> Your instructions:
Each record needs to be retyped exactly, though its pictures should not appear.

> Excerpted data:
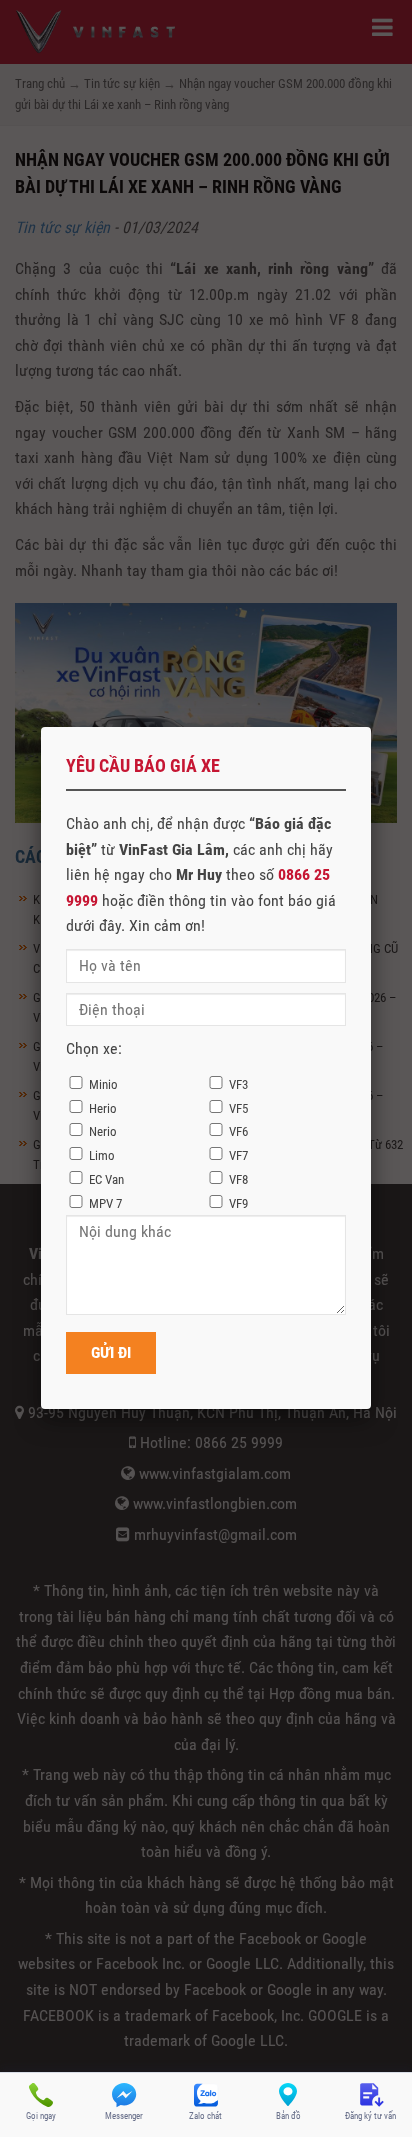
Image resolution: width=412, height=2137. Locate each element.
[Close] (371, 727)
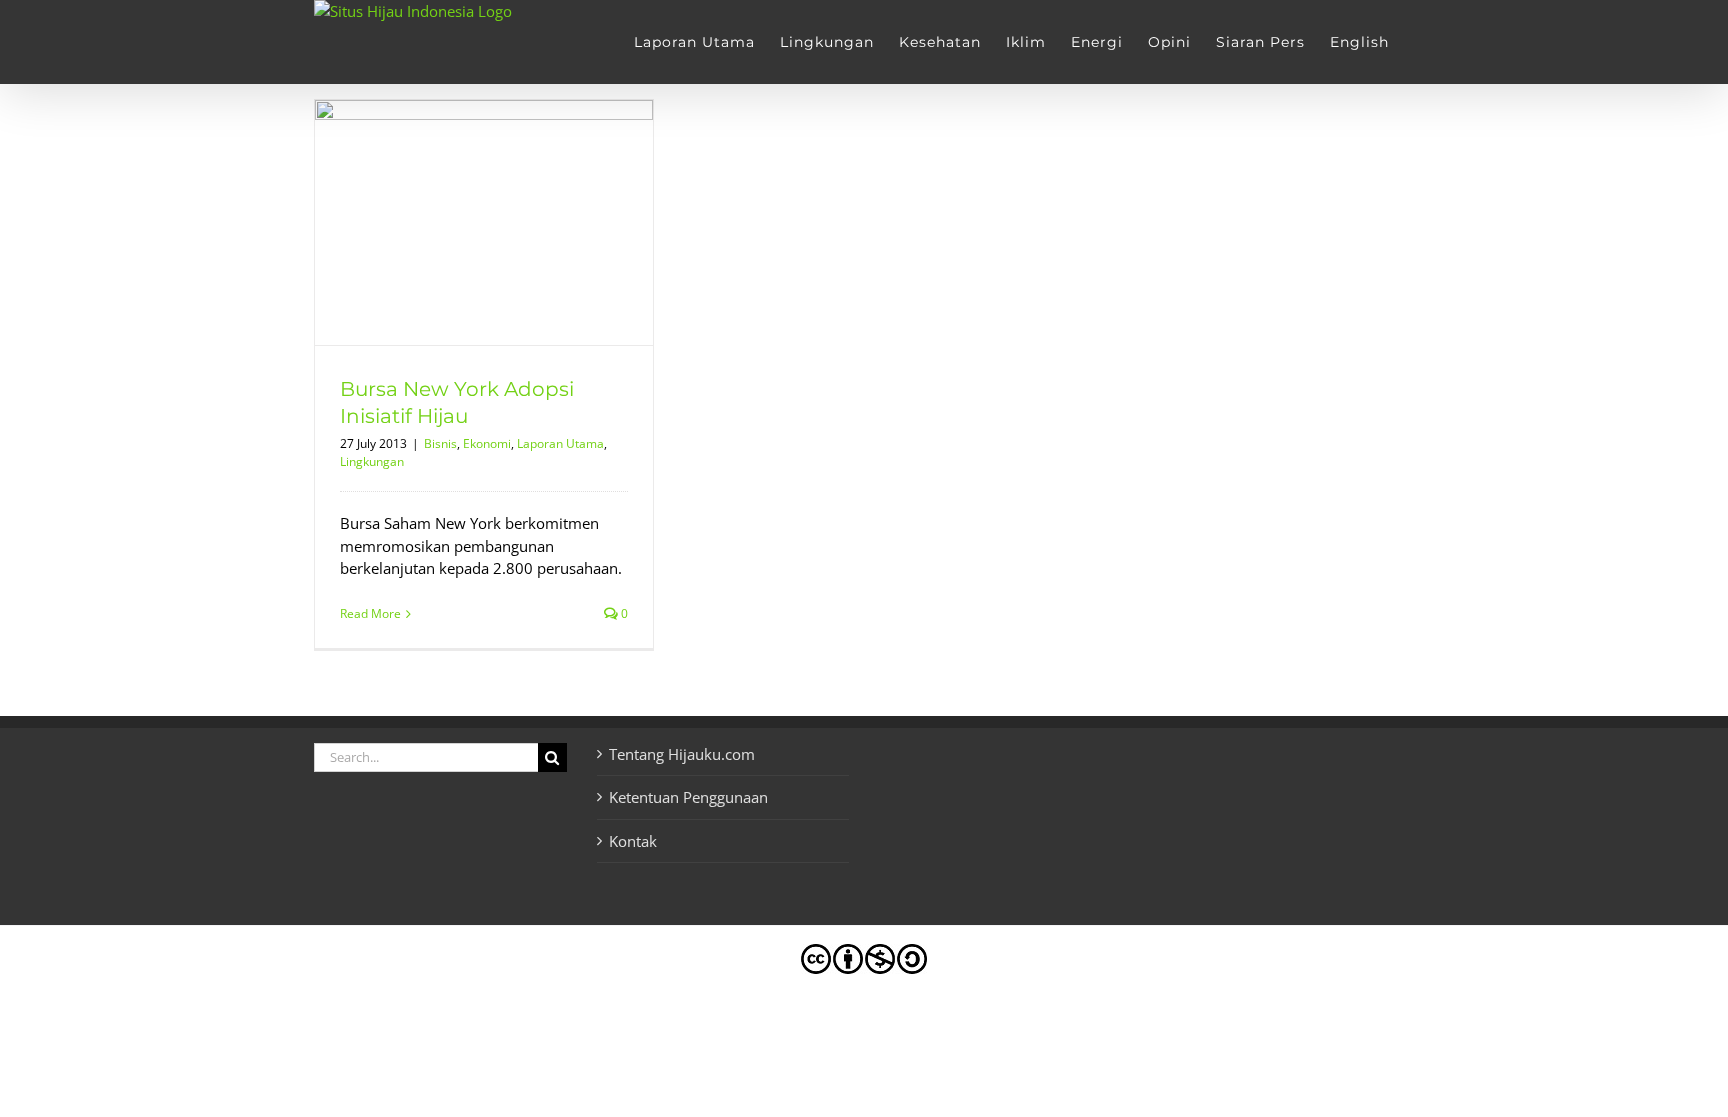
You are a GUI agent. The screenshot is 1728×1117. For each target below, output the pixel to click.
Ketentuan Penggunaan (688, 797)
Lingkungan (372, 461)
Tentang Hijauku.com (682, 754)
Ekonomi (487, 443)
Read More (370, 613)
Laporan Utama (560, 443)
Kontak (633, 841)
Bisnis (440, 443)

> Exercise output:
Image resolution: width=412, height=2137. Locate each element.
[Close] (371, 727)
You are a GUI agent. The screenshot is 1728×1117. For each target below, output the pixel to click.
Ketentuan Penggunaan (688, 797)
Lingkungan (372, 461)
Tentang Hijauku.com (682, 754)
Ekonomi (487, 443)
Read More (370, 613)
Laporan Utama (560, 443)
Kontak (633, 841)
Bisnis (440, 443)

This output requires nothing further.